Ad Aleppo e Idlib i gruppi armati sono liberi di commettere crimini di guerra e altre violazioni del diritto internazionale umanitario nella più completa impunità, ricorrendo persino agli stessi metodi di tortura utilizzati abitualmente dal governo siriano e resi tragicamente famosi dai video di Daesh. Il Gruppo internazionale di supporto alla Siria «deve sollecitare», ribadisce Amnesty, «i gruppi armati smettano di compiere abusi e rispettino le leggi di guerra e deve inoltre cessare di fornire armi e sostegno a gruppi implicati in crimini di guerra e in altre gravi violazioni dei diritti umani».

Il documento di Amnesty International si concentra sull’operato di cinque gruppi armati che, dal 2012, controllano parti delle province di Aleppo e Idlib: il Movimento Nour al-Dine Zinki, divenuto famoso in Italia per il coinvolgimento nel rapimento delle cooperanti italiane Vanessa Ramelli e Greta Marzullo, al-Shamia Front, la Divisione 16, Jabhat al-Nusra, cioè al Qaeda, e il Movimento islamico Ahrar al-Sham di Idlib. Questi gruppi, in diversi momenti del 2015, si sono aggregati alla coalizione Fatah Halas (Conquista di Aleppo). Jabhat al-Nusra, al-Shamia Front e Ahrar al-Sham hanno istituito un loro “sistema giudiziario” basato sulla Shari’a, che si avvale di uffici della procura, forze di polizia e centri di detenzione; proprio come Daesh.

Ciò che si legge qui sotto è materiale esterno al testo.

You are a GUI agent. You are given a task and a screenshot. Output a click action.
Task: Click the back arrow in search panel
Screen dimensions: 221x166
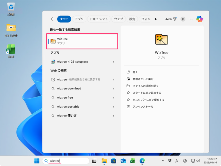click(52, 19)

Il documento di Amnesty International descrive i casi di 24 persone rapite tra il 2012 e il 2016 nelle zone di Aleppo e Idlib (tra cui attivisti pacifici, giornalisti e operatori dei media, esponenti delle minoranze religiose e minorenni) e cinque casi di persone torturate dopo il rapimento, tra il 2014 e il 2015, da parte di Jabhat al-Nusra e del Movimento Nour al-Dine Zinki.
Negli ultimi cinque anni, infine, Amnesty International ha ampiamente documentato i crimini di guerra e contro l’umanità commessi dalle forze governative siriane, dallo Stato islamico e da altri gruppi armati.